Local volume health monitoring #10

msau42 · 2018-12-19T01:08:29Z

Migrating from kubernetes-retired/external-storage#817

/kind feature

msau42 · 2018-12-19T01:10:32Z

To summarize, I think we can potentially split this up into these main areas:

A common way to report PV health
Daemonset controller that monitors local disks per node
Cluster controller that monitors nodes that get deleted
Workload controller that reacts to PV health

yanniszark · 2019-01-07T23:05:39Z

Link to the effort of @NickrenREN so far for a local storage monitor:

Issue
PR

I agree with the first three but I am unsure about the last one.
Some thoughts:

A common way to report PV health.

How to expose: annotations can be used on the PV objects to indicate certain conditions, like the mount point disappearing.

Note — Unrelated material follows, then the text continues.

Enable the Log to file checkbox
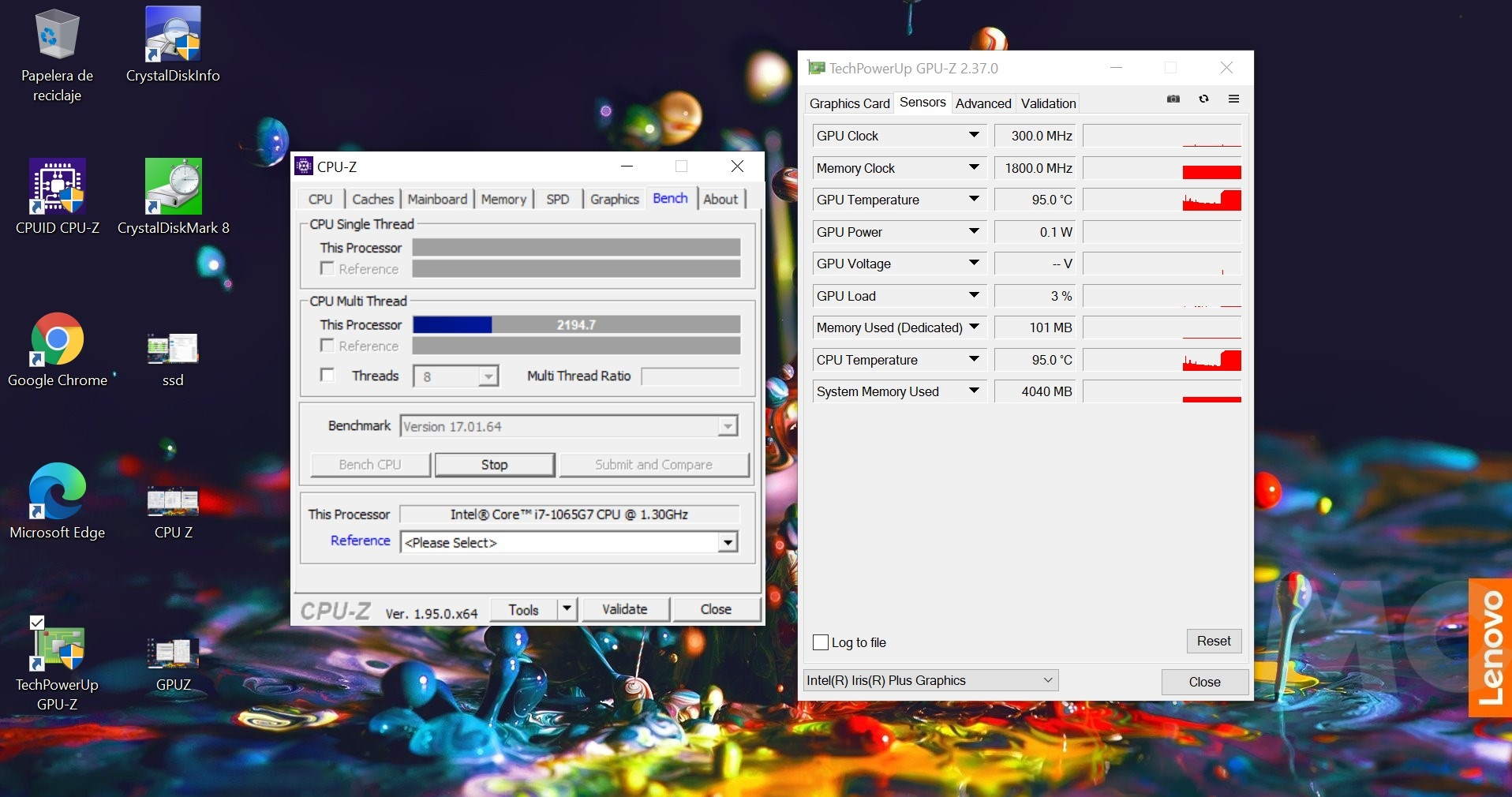 821,642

The local storage design doc proposes adding taints to PV objects that will enable Pods to avoid binding specific PVs. (A new PV taint will be introduced to handle unhealthy volumes. The addon or another external entity can monitor the volumes and add a taint when it detects that it is unhealthy.)
What to include: I can think of 2 generic conditions at the moment, corresponding to different failure scenarios:
1. Availability: Indicates if the disk is available for operations. If the mount point disappears, that means the PV is not available. If the nodes defined the local PV is on is deleted, then the PV is not available (maybe this should be split into a separate condition?). Each storage provider can also determine if a PV it provisioned is available and update this condition.
2. Health: Indicates an estimate for the health of the disk based on metrics (eg SMART).

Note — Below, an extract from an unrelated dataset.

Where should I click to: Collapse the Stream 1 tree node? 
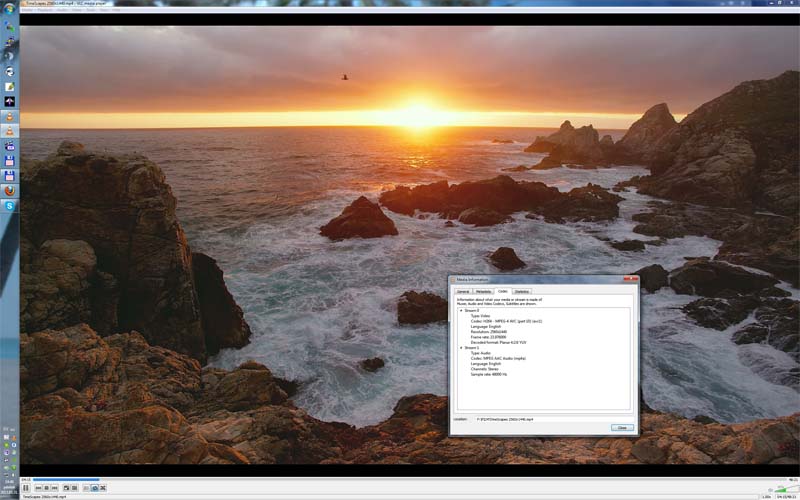pos(460,348)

A problem here is that in order to take action in the case of an unhealthy PV, you need to manually bind PVs and PVCs. If a PV is reported to be unhealthy and you want to prevent a Pod from using it, there isn't anything you can do other than manually binding the PVC. A mechanism like PV taints, as proposed in the local storage document, would be very helpful here. Please correct me if there's something I'm missing here.

Daemonset controller that monitors local disks per node

At first, the DaemonSet can watch the mount points and collect smart data, then make the above conditions available through annotations on PV objects. We should be careful to avoid scenarios like node repair on GKE where a failed node will come back with the same name and disks mounted in the same places, but without any data. When that happens, the PVs will still work but now point to empty volumes. Instead, the PVs should not work as the underlying disks are essentially different, they are just mounted at the same points. To prevent this type of scenario, the Daemonset could create symlinks for each discovered directory, include the filesystem UUID in the symlink name and pass the path to the symlink in the PV object.

Cluster controller that monitors nodes that get deleted

We should be careful to check all PVs on the startup of the controller. If a Node is deleted before the controller is started then we need to clear PVs belonging to that Node. If a Node is deleted and at the same time this controller crashes, a subsequent list+watch will not return the deleted Node and we won't be notified that something happened.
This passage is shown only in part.